# READING TEXT
** Start **

In some cases ACRs resort to using even less reliable data: eyewitness accounts. These are often recorded months later and thereby suffer from the fog of time. Further, one or more of the parties may be involved in a lawsuit over the crash, and is likely to be influenced by this fact. As most collisions are due to driver inattentiveness, not even taking into account the potential for legal bias, the observations of at least one of the witnesses is likely to be very unreliable.
From these data, ACRs make calculations using vehicle dynamics equations to arrive at crash speeds. Then, using appropriate equations, such as the law of conservation of linear momentum, or angular momentum, etc., we can estimate velocity changes and accelerations. In low- speed crashes, these methods are fairly crude, as I have noted in several previous articles. Once we've done those estimations, we can only make deductive estimates of the pre-crash conditions, such as braking, throttle control and seat belt use. And, of course, there is the important question of occupant kinematics and human risk factors.

** End **

# SHORT EXERCISE A
In the passage on accident reconstruction, switch "braking" to "steering" and write out everything from "From these data, ACRs" down to "human risk factors.".
# SHORT EXERCISE B
Answer these questions using the passage on accident reconstruction:
(i) How long after a crash are eyewitness accounts often recorded?
(ii) Which law is given as an example of an appropriate equation for estimating velocity changes?
(iii) How does the author describe these methods in low-speed crashes?

# STORED DATA
** Start **

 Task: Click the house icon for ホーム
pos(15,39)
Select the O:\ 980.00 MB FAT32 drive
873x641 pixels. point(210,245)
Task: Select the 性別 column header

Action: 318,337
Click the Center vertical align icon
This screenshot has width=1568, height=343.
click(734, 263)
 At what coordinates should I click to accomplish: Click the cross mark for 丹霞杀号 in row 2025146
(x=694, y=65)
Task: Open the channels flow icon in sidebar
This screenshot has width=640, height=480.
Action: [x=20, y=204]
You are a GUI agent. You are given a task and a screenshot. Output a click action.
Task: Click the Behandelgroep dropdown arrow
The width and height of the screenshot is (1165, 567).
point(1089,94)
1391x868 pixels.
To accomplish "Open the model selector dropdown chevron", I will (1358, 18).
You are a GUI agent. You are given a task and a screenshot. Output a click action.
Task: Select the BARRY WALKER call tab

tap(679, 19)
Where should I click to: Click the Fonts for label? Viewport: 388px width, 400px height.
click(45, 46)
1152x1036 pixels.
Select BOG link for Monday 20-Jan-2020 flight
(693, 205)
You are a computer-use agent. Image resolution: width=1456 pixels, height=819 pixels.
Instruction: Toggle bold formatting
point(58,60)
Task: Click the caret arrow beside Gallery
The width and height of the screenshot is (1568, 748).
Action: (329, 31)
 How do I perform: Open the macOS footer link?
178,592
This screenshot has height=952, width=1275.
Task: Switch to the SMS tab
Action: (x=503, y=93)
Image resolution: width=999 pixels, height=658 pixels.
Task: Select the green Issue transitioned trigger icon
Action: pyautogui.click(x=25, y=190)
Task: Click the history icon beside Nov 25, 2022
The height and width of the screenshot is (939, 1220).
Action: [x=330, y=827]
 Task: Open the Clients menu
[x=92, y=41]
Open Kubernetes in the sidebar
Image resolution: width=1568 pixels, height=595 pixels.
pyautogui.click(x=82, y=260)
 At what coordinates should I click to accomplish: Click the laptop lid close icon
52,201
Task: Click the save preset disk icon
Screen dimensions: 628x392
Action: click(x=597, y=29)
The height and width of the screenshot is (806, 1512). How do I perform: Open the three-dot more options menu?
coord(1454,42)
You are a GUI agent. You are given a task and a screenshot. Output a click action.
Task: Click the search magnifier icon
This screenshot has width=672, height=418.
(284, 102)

** End **

# EXERCISE RESPONSE A
From these data, ACRs make calculations using vehicle dynamics equations to arrive at crash speeds. Then, using appropriate equations, such as the law of conservation of linear momentum, or angular momentum, etc., we can estimate velocity changes and accelerations. In low- speed crashes, these methods are fairly crude, as I have noted in several previous articles. Once we've done those estimations, we can only make deductive estimates of the pre-crash conditions, such as steering, throttle control and seat belt use. And, of course, there is the important question of occupant kinematics and human risk factors.

# EXERCISE RESPONSE B
(i) Months later.
(ii) The law of conservation of linear momentum.
(iii) As fairly crude.